Chronique Le Souffle court de Massimo Carlotto

Marc Rauscher Librairie Majuscule Birmann (Thonon-les-Bains)

Quand le maître italien du roman noir s’attaque aux nouveaux visages du crime, il faut s’attendre à un récit haletant où la fiction n’a qu’une courte avance sur la réalité.
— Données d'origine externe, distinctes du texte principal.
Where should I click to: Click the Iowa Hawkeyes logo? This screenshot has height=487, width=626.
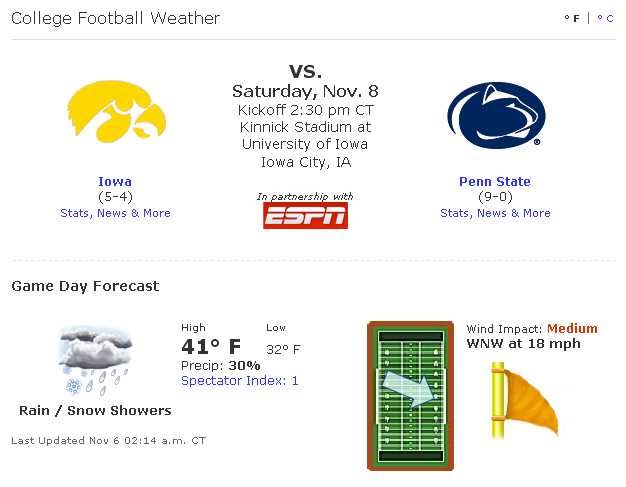pos(115,110)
« C’est nous les plus méchants, ceux qui tuent leurs parents pour avoir droit à la promenade des orphelins », telle est la devise des membres du Dromos Gang. Ils se sont rencontrés dans l’université anglaise où ils étudiaient la finance. Tous sont issus de grandes organisations criminelles : la mafia russe pour Zosim, le recyclage de déchets et le trafic d’organes pour l’Indien Sunil, la Camorra pour Guiseppe et le blanchiment d’argent en Suisse pour Inez. Ces jeunes loups surdiplômés jugent leurs organisations tutélaires trop archaïques pour permettre un enrichissement rapide. Ils sont prêts à rompre avec, y compris au prix du sang. C’est à Marseille, nouvelle plaque tournante du crime mondial, qu’ils vont faire leurs armes, se heurtant au FSB (services secrets russes) et aux cartels sud-américains, mais surtout au commissaire Bourdet et son équipe de flics marginaux. La tranquille citée phocéenne se transforme rapidement en champ de bataille sans pitié d’une guerre secrète où la frontière entre truands et édiles est fort mince. Avec un réalisme glaçant, Massimo Carlotto propose un polar d’une grande noirceur sur l’émergence des nouvelles criminalités. Marseille n’en sort pas grandie.